Without DummyWith Dummy
Complex edge casesClean logic
Special handling for headNo special handling
Error-proneSafe and readable


Approach 3: Recursive Solution (Conceptual)

Idea

We process one node at a time and recursively solve for the rest.

Code

class Solution {
public ListNode removeElements(ListNode head, int val) {

if(head == null) return null;

head.next = removeElements(head.next, val);

if(head.val == val){
return head.next;
} else {
return head;
}
}
}

Time Complexity

O(n)

Space Complexity

O(n)

(due to recursion stack)


Key Takeaways

  1. Linked list problems are all about pointer manipulation
  2. Always think about edge cases (especially head)
  3. Dummy node simplifies almost every linked list problem


Conclusion

The Remove Linked List Elements problem is perfect for understanding how linked lists work in real scenarios.

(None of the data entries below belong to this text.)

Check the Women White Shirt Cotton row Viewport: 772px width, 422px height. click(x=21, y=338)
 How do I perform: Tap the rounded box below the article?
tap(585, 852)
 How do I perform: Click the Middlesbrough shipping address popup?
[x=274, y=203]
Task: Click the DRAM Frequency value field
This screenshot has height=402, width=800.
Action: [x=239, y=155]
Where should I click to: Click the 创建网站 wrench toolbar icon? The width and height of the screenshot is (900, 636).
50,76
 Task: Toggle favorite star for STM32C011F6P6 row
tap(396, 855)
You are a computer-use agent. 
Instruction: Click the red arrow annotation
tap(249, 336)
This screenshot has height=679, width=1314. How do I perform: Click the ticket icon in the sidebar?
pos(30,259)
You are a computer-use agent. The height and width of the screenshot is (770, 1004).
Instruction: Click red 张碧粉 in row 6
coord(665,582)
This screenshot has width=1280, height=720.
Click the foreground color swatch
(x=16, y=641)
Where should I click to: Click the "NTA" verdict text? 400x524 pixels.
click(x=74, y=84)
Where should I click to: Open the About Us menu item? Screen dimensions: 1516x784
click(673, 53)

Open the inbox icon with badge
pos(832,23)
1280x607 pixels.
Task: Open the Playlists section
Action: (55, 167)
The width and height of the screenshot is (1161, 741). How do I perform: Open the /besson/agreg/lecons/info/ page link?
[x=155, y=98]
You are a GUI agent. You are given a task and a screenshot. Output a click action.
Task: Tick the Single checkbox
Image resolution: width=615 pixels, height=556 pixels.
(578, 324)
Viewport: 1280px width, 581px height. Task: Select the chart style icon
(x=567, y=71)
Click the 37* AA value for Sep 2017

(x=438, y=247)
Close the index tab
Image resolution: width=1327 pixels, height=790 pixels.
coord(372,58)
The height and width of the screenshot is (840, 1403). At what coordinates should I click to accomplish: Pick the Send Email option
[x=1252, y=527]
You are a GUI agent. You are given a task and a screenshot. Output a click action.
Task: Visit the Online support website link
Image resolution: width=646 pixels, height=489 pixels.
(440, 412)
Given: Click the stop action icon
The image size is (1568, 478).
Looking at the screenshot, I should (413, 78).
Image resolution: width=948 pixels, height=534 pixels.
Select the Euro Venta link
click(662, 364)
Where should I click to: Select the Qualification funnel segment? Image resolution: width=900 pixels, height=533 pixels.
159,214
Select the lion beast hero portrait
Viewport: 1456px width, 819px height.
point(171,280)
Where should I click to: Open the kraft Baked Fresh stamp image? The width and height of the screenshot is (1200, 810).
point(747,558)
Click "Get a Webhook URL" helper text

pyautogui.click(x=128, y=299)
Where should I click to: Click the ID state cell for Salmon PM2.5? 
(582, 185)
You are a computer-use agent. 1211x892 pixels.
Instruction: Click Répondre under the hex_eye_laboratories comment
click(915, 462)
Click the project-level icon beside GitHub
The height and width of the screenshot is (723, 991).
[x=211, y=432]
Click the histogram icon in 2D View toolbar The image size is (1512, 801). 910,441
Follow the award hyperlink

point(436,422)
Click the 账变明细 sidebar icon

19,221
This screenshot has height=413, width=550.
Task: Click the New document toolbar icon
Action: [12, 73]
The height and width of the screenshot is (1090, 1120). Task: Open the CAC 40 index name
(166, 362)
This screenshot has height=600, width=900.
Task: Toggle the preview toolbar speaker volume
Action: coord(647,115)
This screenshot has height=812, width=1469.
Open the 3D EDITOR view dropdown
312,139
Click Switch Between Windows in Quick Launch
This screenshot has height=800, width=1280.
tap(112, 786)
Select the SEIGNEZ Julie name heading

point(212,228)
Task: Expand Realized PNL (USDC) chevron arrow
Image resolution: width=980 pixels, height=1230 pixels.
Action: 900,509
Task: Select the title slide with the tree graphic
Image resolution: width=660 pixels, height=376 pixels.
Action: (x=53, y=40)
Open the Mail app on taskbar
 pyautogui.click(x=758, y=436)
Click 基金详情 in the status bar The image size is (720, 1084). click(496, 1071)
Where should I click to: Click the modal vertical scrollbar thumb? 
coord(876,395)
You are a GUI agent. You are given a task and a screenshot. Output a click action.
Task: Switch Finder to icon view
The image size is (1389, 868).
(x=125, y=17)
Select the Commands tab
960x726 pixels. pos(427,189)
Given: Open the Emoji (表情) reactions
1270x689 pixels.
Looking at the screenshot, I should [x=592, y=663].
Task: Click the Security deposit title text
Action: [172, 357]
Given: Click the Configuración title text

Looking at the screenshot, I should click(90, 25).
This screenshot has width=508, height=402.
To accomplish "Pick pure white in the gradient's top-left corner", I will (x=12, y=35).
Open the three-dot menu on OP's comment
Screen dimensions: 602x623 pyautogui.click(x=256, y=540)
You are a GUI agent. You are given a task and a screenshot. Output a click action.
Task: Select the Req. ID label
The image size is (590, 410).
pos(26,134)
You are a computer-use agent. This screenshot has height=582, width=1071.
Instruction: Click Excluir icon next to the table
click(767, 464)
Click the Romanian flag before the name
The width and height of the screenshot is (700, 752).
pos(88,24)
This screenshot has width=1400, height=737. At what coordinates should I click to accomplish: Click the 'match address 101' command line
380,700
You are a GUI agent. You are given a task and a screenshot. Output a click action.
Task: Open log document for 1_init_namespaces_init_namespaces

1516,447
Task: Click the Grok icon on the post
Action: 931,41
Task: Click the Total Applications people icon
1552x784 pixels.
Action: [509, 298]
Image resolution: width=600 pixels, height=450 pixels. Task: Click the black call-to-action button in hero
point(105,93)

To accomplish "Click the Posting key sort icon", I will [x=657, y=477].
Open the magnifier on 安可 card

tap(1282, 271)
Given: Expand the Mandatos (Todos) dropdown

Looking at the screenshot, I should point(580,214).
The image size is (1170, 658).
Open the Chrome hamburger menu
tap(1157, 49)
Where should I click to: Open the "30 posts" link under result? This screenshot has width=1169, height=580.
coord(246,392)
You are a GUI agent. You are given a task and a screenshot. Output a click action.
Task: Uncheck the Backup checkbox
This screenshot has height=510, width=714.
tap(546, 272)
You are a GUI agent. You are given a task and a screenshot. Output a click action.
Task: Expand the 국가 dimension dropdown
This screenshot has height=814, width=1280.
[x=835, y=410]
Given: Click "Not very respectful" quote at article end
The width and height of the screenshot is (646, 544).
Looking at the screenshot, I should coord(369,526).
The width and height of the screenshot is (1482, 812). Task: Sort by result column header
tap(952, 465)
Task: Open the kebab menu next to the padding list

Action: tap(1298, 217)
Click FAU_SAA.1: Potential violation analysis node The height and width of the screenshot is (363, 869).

While the manual approach works, the dummy node technique provides a much cleaner and safer solution.

If you master this pattern, you will be able to solve many linked list problems easily in interviews.

👉 Tip: Whenever you feel stuck in linked list problems, try adding a dummy node — it often simplifies everything!